Syria govt ‘ready to go to Geneva for dialogue, not to hand over power to anyone’ – FM
The Syrian government is ready for peace talks with the opposition, but the legitimacy of President Assad “isn’t up for discussion,” Syrian FM Walid Muallem said. It comes as the Syrian opposition remains undecided on who will represent them at Geneva.
Any political program or work document produced at the Geneva-2
peace conference would have to go through a popular referendum in
Syria before it can be applied, Muallem, Syrian Foreign and
Expatriates Minister said in an interview with Sky News Arabia on
Moreover, the minister reiterated that Syrian President Bashar Assad was legitimately elected to serve until the upcoming elections in mid- 2014, and that his resignation “isn’t up for discussion with anyone.”
Muallem said that the Syrian government is prepared to hold talks with “licensed opposition parties” on forming a national unity government. He went on to disregard the “Doha coalition” – the National Coalition for Syrian Revolutionary and Opposition Forces formed in Doha, Qatar in November 2012 from various opposition groups – as the sole representative of the opposition, saying that it “failed in the eyes of Syrians after they demanded the US to wage aggression on Syria.”

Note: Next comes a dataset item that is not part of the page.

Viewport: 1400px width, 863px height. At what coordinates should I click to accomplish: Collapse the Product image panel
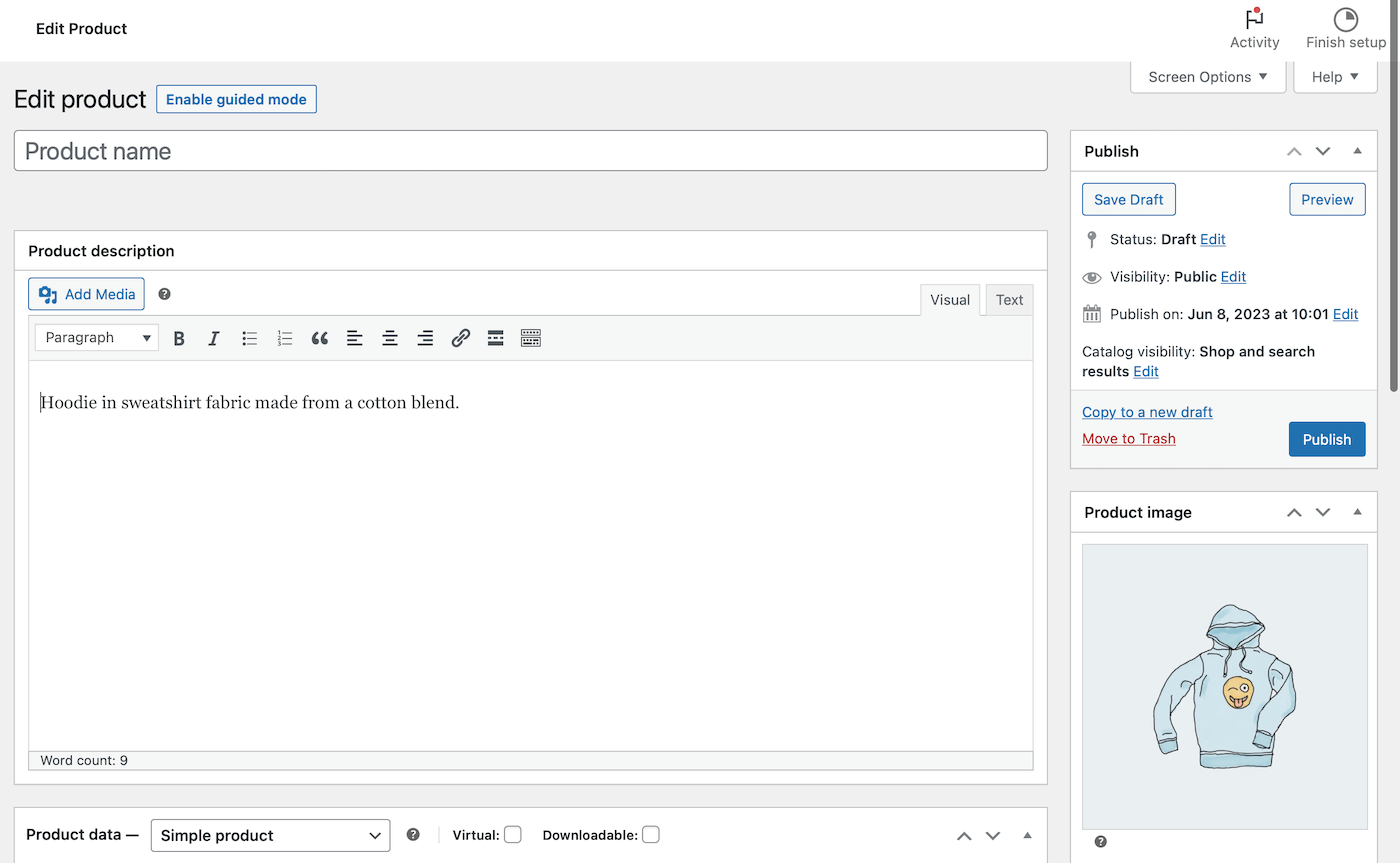point(1357,512)
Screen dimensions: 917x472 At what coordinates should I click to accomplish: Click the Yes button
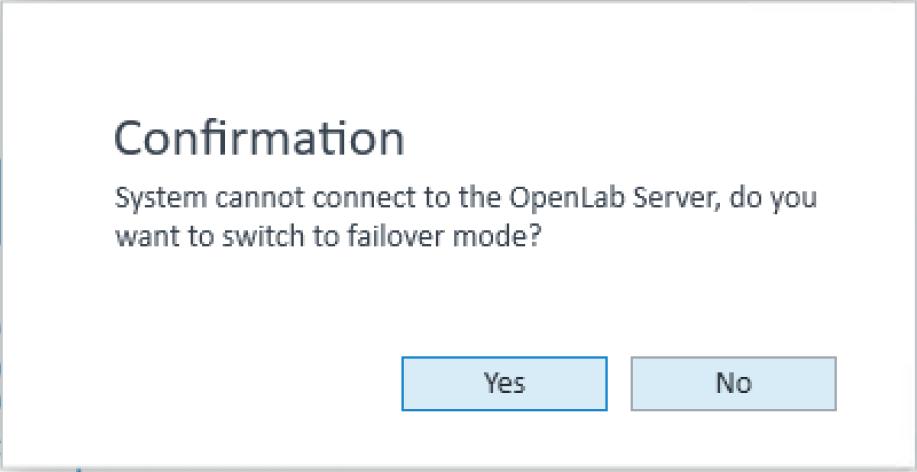[x=504, y=383]
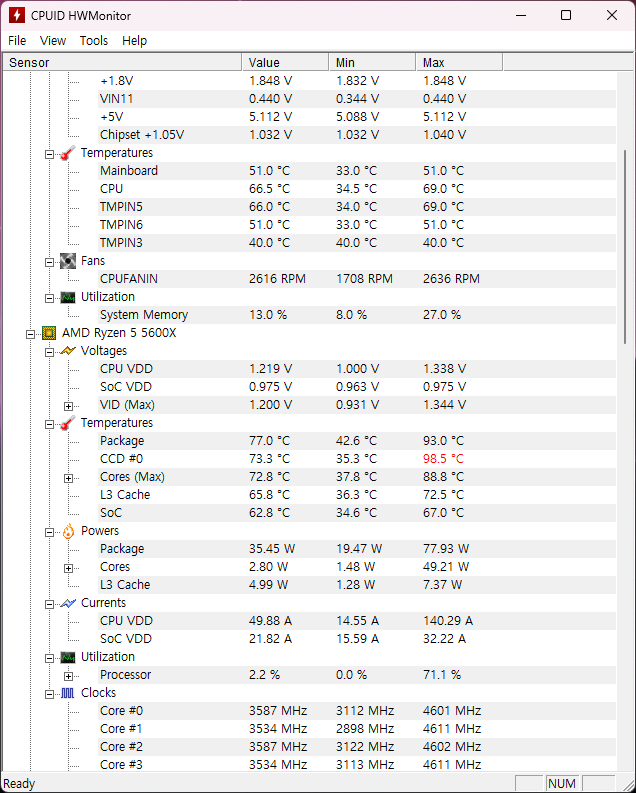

Although mid-November has been set as an approximate date for the Geneva-2 conference by the UN, the precise date remains unclear, Muallem noted, saying that the UN and its envoy Lakhdar Brahimi “are having trouble gathering the opposition” in Geneva.
The Syrian crisis can be resolved if all the parties, including the Western powers and their allies, follow the UN Security Council resolution on Syria, and if Syria’s neighbors stop “funding, training and harboring terrorists,” the minister believes. Earlier, Muallem told RT that once the US, the EU and some of the Gulf countries stop supporting the opposition fighters on the ground, the Syrian conflict will end within a “few weeks.”
Muallem’s words come about a week after the Syrian National Coalition’s president Ahmad Jarba said in a letter to the UN Security Council that the coalition will attend Geneva-2, but only if its agreed purpose is to ensure “the establishment of a transitional government with full executive powers.” Earlier, Jarba openly urged the Security Council to adopt a resolution that would allow the use of force to cripple the Syrian government’s “war machine.”
While the Syrian National Coalition has been recognized by several Western and Arab states as the “sole legitimate representative of the Syrian people,” it has had trouble uniting the disparate rebel forces fighting on the ground. Thirteen of the most powerful rebel groups – including a division of the FSA and more radical Islamists – on Wednesday stated that “all groups formed abroad without having returned to the country do not represent us” and called to unite under an “Islamic framework based on Sharia law.”
This comes as the Syrian opposition has been pressured by the international community to come up with a delegation for the Geneva-2 peace conference, with Russia urging its Western and regional sponsors to push the opposition into talks.